The Administrative Amendments for Smaller Companies Must Not Compromise True and Fair View of Accountants Says ACCA

Monday, November 17, 2014 Print Email

The Department for BIS (Business Innovations & Skills) asked for government consultation on United Kingdom (UK) application of the European Union (EU) accounting instruction to which Association of Chartered Certified Accountants (ACCA) has given its response. The consultation was regarding the available choices in order to decrease the managerial load on the smaller businesses (businesses with > ten million pounds of annual revenue). The queries of BIS were answered by ACCA about these choices, which will be available when the directive of European Union must be applied in United Kingdom from the year 2016.

ACCA’s head of corporate reporting, Richard Martin, stated that ACCA believes that for the purpose of accounting the threshold for the size of small companies should be set at maximum level as per EU accounting rules and for the purpose of audit, the limits currently defined in United Kingdom’s regulations should be maintained. Companies must be transparent and accountable except if a relaxation is allowed.

It was also discussed in the consultation to require small companies in United Kingdom to give fewer disclosures than they presently give to reduce the burden.

Richard added that ACCA does not think that this it is an appropriate initiative because this could lead to loss of vital information which stakeholders may be looking for. ACCA agrees with the disclosures which BIS plan to require.

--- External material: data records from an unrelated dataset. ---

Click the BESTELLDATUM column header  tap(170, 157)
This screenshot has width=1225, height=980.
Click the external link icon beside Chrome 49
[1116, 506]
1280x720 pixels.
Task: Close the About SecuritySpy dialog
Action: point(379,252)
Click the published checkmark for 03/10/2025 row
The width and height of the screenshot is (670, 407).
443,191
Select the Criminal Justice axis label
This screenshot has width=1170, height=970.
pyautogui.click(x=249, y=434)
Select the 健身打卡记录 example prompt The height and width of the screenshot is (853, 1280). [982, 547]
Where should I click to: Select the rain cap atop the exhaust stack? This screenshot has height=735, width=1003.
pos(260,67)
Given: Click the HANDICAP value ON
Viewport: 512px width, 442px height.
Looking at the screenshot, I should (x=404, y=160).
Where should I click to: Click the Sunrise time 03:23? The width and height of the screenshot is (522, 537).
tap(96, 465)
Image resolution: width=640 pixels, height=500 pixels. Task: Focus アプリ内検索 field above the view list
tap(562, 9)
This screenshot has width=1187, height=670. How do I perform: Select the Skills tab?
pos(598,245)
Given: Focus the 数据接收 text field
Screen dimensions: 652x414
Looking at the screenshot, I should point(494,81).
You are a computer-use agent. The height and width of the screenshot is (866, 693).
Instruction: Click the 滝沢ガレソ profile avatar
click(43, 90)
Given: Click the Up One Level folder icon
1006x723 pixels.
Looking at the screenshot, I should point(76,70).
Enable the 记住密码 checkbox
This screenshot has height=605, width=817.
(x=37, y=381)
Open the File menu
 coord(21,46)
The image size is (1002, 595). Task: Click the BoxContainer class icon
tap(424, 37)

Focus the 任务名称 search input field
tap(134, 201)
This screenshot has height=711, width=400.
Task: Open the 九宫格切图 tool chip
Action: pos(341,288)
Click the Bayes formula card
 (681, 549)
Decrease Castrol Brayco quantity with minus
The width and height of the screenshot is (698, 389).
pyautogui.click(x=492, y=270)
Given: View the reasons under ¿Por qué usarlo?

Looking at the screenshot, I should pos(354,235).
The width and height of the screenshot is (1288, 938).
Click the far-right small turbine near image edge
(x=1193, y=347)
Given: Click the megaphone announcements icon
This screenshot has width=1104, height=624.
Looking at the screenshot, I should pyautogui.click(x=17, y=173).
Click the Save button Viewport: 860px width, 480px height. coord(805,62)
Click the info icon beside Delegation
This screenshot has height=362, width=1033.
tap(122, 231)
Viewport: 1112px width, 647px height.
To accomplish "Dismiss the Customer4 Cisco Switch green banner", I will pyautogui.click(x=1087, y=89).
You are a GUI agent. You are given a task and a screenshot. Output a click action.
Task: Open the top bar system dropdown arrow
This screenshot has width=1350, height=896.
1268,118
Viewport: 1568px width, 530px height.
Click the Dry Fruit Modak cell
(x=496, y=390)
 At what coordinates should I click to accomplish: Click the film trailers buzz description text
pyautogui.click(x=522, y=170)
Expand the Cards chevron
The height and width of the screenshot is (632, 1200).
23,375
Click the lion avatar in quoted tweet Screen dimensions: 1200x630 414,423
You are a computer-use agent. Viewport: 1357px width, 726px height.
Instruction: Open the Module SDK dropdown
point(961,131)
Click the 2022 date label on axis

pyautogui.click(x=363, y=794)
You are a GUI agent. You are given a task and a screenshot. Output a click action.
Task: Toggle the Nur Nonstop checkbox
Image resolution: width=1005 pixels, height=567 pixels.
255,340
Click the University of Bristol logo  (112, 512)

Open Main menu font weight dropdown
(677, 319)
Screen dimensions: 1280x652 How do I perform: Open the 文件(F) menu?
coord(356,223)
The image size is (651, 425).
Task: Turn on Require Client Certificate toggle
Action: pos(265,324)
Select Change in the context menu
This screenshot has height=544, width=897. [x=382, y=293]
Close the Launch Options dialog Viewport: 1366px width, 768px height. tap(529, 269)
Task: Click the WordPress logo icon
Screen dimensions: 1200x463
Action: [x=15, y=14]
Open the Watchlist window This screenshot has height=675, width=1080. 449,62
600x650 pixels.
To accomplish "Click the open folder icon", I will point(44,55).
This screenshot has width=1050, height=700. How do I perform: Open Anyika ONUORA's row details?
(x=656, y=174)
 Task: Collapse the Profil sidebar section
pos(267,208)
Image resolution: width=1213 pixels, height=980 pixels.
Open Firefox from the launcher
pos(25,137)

He added that there should be more necessary components in the financial statements so small businesses should have clear understanding of what is required for the published accounts to be complete and fair. We look towards FRC (Financial Reporting Council) to assist in this regard when standards for small entities are concluded as law.

ACCA also believes that the small entities relaxations should also be given to those public limited companies which would have been small companies if they would not have gone public. While summing up, Richard said that the privileges in the accounting requirements for smaller companies, which practically applicable and not uncertain, are vital to lower the managerial burden.